By Andrew Barber
On March 10 French President Nicolas Sarkozy, Luxembourg’s Prime Minister Jean-Claude Juncker, German Chancellor Angela Merkel and Greek Prime Minister George Papandreou signed a letter addressed to the European Commission demanding an investigation into the use of credit default swaps in sovereign debt and the role they have played in raising yields for bonds issued by more vulnerable Union members such as Greece and Spain. “We must prevent speculative actions from causing so much uncertainty on the market that prices no longer provide accurate information and state financing reaches a fundamentally unjustifiable high level,” they wrote.
This rush to blame bank and hedge fund traders for rising yields on sovereign debt is one-half scapegoating, one-half wishful thinking. EU politicians have found a convenient narrative that lets them gloss over both the lax reporting oversight on the national level that allowed the festering Greek situation go unacknowledged by policymakers for so long, as well as the profound economic challenges that finally pushed them into the spotlight.
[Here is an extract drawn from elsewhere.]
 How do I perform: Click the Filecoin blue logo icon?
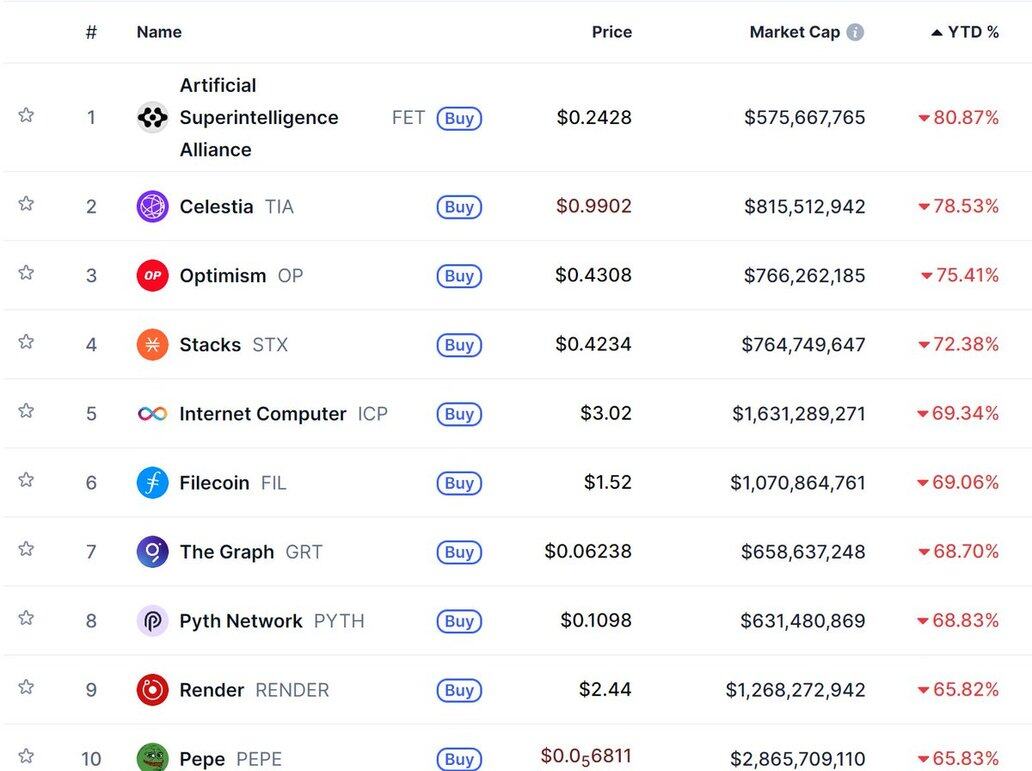pyautogui.click(x=152, y=483)
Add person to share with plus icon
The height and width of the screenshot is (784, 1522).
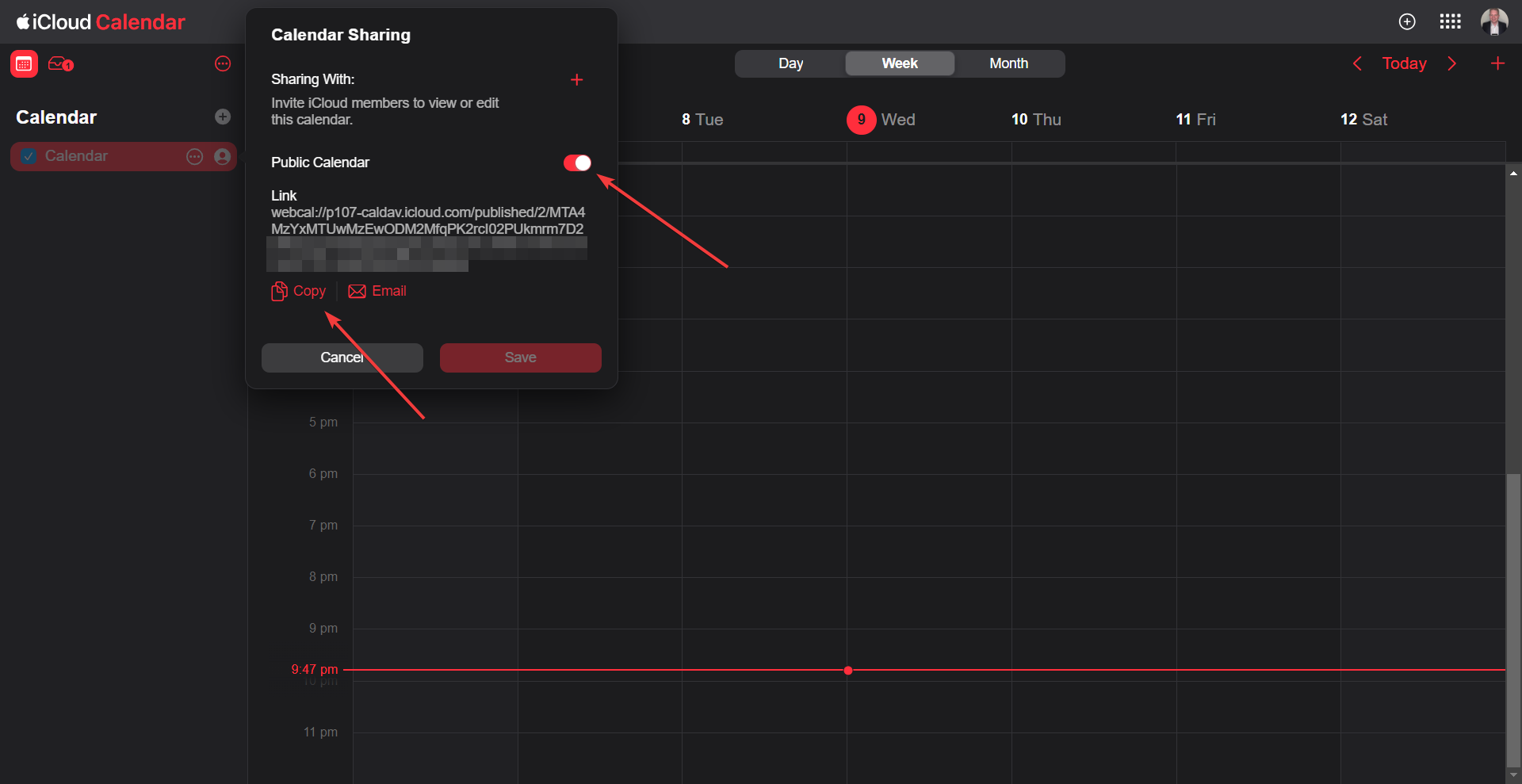click(x=577, y=80)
Prime Minister Papandreou has repeatedly attacked the “naked” use of CDS as a major cause of the disparity between the cost of borrowing that his nation faces and that of Germany, currently a spread of nearly 100%. But with official figures showing that the Greek budget deficit now exceeds 12% of GDP, and total debt exceeding 113% of GDP with unemployment reaching 20% of the working population, just how unjustifiable is this premium demanded by Greece’s creditors? Should divergence between the perceived value of debt issued by EU members be reined in on the economic principle that the strength of the primary economies will implicitly balance any weakness in smaller individual states—that recovery in Germany and France will carry Greece, Spain, Portugal and Ireland along for the ride?
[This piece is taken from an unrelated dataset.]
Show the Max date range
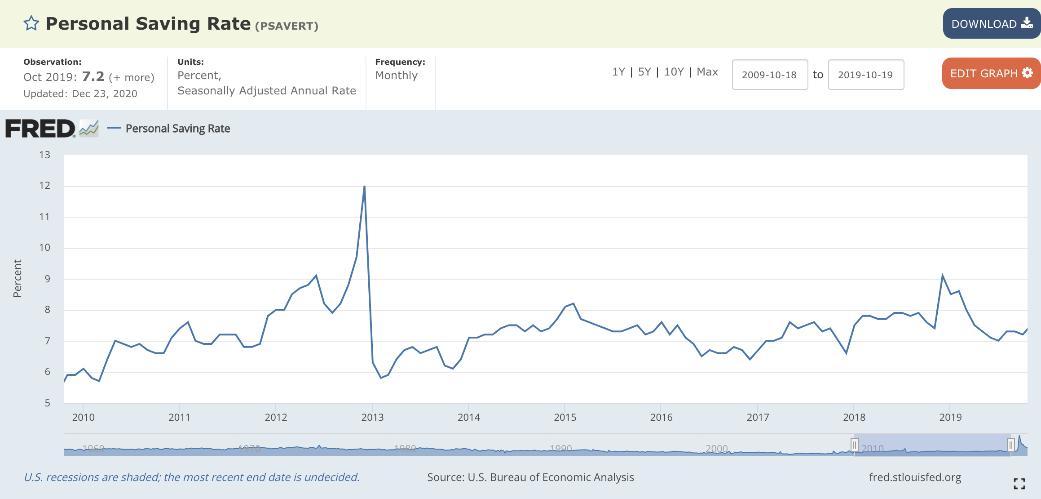 707,72
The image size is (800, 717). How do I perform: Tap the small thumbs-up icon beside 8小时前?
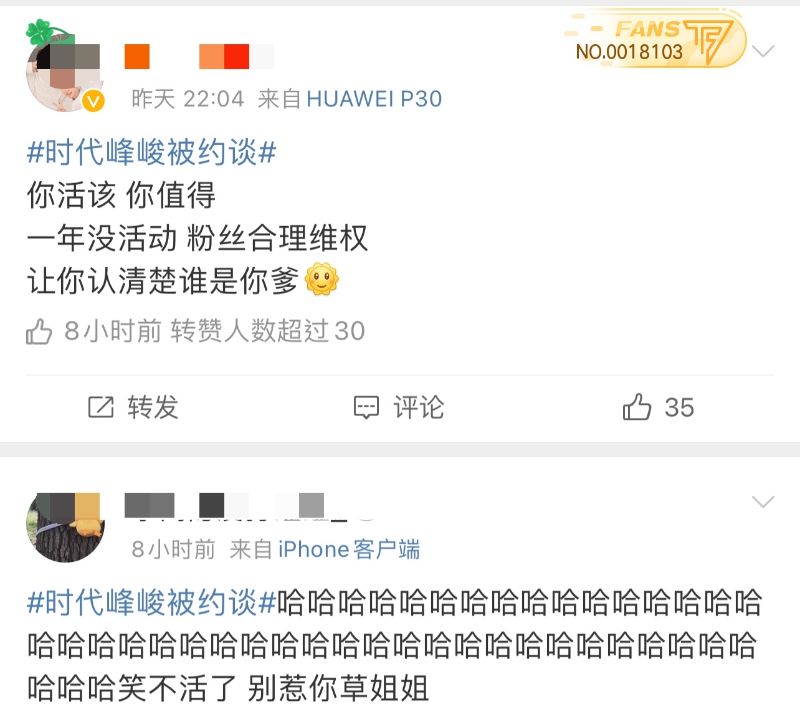39,331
Europe, as with the rest of the developed world, suffers as older taxpayers become pensioners. Greece faces a staggering shortfall in pension obligations with (charitable) EU estimates that total obligations for retirees will approach 40% of GDP within the next 30 years. Prime Minister Papandreou triumphed in last year’s election in part due to his pledge to address his country’s pension shortfalls through greater efficiencies without scaling back benefits, a pledge that looks increasingly naive.
Greece is not alone; all of the EU states have adopted a policy of acquiring massive future pension liabilities while avoiding any proactive plan to pay for them. As the all-consuming cost of income and health care for the retiring baby boomer generation starts to weigh on the government budget, the impact of these off-balance-sheet obligations will come into sharp focus.
Official euro zone figures list local government debt at less than 5.5% of GDP in aggregate (in Greece, the estimate is that municipal borrowing is less than 1% of consolidated government debt). Although the extent of local government borrowing varies widely among nations, these figures appear low to anyone who has been active in the market.
The pervasive culture of graft and corruption that many member states hoped membership in the Union would eradicate has instead flourished over the past decade in some weaker economies—a fact not lost on ratings agencies, which remain worried about the impact on declining personal and corporate tax compliance.
Greece, for instance, has declined from 36th place to 57th in the Transparency International rankings since joining the EU: a 2008 survey found that 18% of Greek households reported paying a bribe to an official in the prior 12 months and Spain, Portugal and Italy each face their own problems in this arena.
Do unregulated derivatives markets create the potential for abuse and manipulation? Perhaps, but singling out the swaps market as the cause of rising yields on bonds issued by the weaker European economies is both disingenuous and absurd. The amount of work to be done in tackling the root structural causes of the EU’s present crisis dwarf any need for capital market reforms, and only resolving those issues can ensure permanent stability for its sovereign debt markets.
Andrew Barber is the founder of Waverly Advisors, an independent investment research and asset management company in Corning, New York.